Prostaglandin I2 analogue, iloprost, down regulates mitogen-activated protein kinases of macrophages.

OBJECTIVE

Vascular endothelial cells (EC) play a pivotal role in diffuse organ injury seen in ARDS and MOFS. On exposure to cytokines or endotoxin (LPS) EC are stimulated to express adhesion molecules as well as proinflammatory and procoagulant activity. However, the potential feedback control of EC on macrophages (M-theta) is not clear. We studied the cellular mechanism of iloprost, a PGI2 analogue, in regulation of TNF production by LPS-stimulated M-theta.

METHODS

Rabbit alveolar M-theta and mouse M-theta RAW 264.7 cells were exposed to Escherichia coli LPS in the presence of various concentrations of iloprost. TNF production was measured by L929 bioassays.
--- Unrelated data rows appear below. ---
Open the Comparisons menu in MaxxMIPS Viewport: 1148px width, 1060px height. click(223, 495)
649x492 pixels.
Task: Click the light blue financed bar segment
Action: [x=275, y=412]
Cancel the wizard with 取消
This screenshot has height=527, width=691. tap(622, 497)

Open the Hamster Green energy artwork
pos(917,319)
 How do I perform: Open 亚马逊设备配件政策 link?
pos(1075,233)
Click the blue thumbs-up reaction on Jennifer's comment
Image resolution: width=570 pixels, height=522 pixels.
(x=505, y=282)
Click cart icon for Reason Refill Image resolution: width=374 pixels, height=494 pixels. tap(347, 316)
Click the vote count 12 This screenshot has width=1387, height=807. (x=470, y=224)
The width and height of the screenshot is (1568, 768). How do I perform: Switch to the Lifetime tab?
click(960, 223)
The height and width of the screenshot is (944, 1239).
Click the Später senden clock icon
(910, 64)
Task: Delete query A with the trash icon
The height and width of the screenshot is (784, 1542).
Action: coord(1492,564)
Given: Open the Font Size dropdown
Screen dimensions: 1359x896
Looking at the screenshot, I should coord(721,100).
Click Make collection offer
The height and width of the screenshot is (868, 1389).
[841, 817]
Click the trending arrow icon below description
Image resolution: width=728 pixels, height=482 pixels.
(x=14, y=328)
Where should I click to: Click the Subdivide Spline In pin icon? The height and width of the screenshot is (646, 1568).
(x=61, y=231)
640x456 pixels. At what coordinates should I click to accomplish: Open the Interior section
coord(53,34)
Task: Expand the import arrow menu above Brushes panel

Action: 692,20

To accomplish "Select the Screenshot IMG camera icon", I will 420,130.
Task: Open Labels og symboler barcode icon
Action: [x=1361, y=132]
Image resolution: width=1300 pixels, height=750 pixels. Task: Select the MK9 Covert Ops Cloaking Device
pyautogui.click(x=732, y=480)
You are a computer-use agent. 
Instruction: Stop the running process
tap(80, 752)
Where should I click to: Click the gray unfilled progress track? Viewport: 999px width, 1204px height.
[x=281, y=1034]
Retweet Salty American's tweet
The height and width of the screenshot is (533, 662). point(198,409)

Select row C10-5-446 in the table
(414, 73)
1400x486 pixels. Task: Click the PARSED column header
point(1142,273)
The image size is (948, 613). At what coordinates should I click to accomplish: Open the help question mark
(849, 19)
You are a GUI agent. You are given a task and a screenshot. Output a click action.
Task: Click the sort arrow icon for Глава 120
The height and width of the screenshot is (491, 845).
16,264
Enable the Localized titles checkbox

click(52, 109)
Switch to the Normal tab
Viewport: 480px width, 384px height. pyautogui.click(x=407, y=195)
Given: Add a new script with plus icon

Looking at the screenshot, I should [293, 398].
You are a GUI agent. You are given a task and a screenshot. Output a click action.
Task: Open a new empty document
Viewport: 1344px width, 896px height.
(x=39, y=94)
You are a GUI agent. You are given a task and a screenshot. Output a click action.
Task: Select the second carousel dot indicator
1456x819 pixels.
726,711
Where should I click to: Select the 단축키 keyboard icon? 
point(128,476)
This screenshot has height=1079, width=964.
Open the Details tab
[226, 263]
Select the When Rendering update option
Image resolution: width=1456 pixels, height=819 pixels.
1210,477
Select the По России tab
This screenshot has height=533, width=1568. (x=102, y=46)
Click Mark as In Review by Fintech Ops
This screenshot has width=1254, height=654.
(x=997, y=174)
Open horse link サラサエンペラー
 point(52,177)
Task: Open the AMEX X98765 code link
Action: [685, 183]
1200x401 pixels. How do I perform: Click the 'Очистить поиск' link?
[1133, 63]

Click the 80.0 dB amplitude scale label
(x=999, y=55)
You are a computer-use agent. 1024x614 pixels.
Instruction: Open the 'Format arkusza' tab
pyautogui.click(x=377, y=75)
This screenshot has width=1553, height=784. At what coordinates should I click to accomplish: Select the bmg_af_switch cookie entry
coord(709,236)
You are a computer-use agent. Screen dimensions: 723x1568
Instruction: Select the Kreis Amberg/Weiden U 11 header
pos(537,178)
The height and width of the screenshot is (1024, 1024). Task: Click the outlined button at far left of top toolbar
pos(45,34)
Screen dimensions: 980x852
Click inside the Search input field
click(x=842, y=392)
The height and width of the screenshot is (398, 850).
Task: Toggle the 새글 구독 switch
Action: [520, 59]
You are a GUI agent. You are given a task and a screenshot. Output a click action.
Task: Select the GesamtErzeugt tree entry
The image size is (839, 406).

To further study the cellular mechanism of iloprost on M-theta activation, RAW 264.7 cells were stimulated by LPS (10 micrograms/ml) in the presence of either iloprost or specific mitogen-activated protein kinase (MAPK) inhibitors, either PD98059 or SB202190. P44/P42 and P38 MAPK activation were evaluated by Western blot assays with anti-phospho MAPK antibodies.

RESULTS

LPS induced M-theta TNF production, which was inhibited by iloprost. Iloprost also attenuated the activation of P44/P42 and P38 induced LPS. Inhibition of P44/P42 with PD98059 or P38 with SB202190 significantly reduced TNF production by LPS-stimulated RAW cells.

CONCLUSIONS

The regulatory mechanism of EC on M-theta activation is dependent on PGI2. The effect of PGI2 on M-theta is, at least in part, mediated through inhibiting MAPKs.